President Donald Trump's surprising suggestion to buy Greenland has been rejected by the country's foreign ministry.
The Wall Street Journal reported Thursday that Trump has on more than one occasion, and with "varying degrees of seriousness," floated the idea of buying the autonomous Danish territory.
Dampening down the prospect of the country's sale in a post on Twitter, Greenland's Ministry of Foreign Affairs official account said Friday: "We're open for business, not for sale."
Situated in the north Atlantic, Greenland is seen as an increasingly strategic location as melting ice opens up fresh shipping routes in the Arctic region. The land mass is also considered to be rich with coal, zinc, copper and iron ore.
Trump is reportedly not the first U.S. leader to consider buying Greenland.
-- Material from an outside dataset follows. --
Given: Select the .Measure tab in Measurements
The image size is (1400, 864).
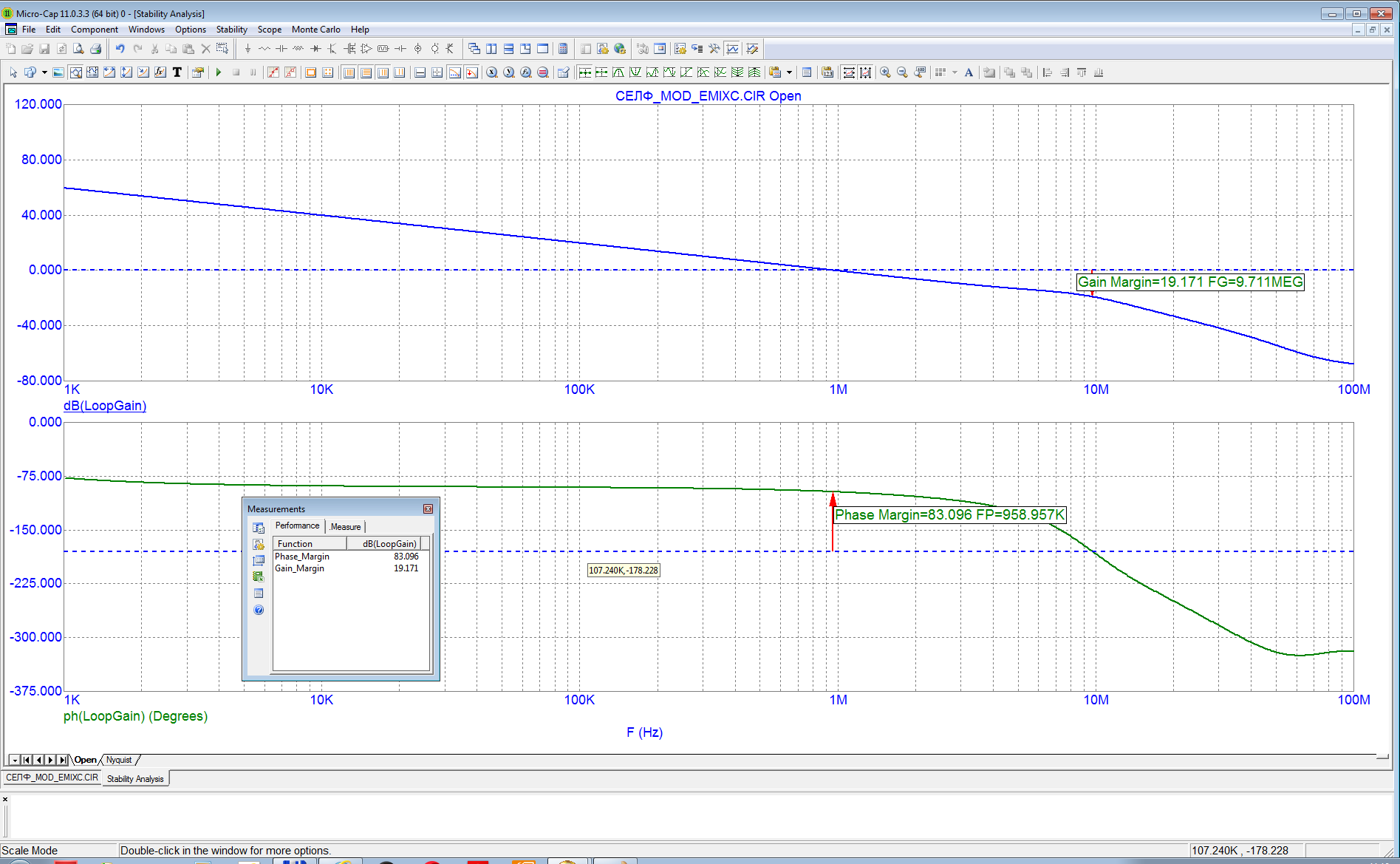Looking at the screenshot, I should pyautogui.click(x=345, y=527).
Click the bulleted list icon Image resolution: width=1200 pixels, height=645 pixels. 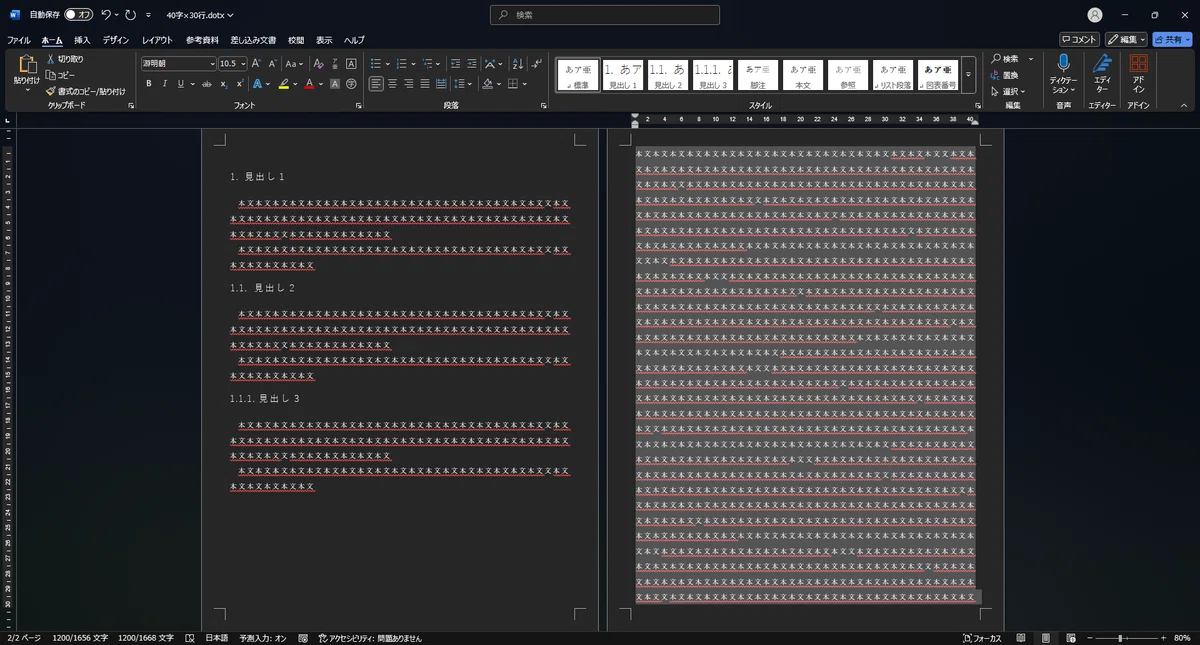point(375,63)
It is claimed that in 1946, Harry Truman offered Denmark $100 million for the territory and was willing to throw in parts of Alaska to sweeten the deal.
Republican Representative Mike Gallagher has chimed in, describing Trump's reported idea as a "smart geopolitical move."
"The United States has a compelling strategic interest in Greenland, and this should absolutely be on the table," he tweeted.
Other Twitter reaction has been less serious. ITC markets predicted some out of character real estate development would result from any sale.
Greenland is officially a Danish territory. The U.S. president is scheduled to visit Denmark on September 2.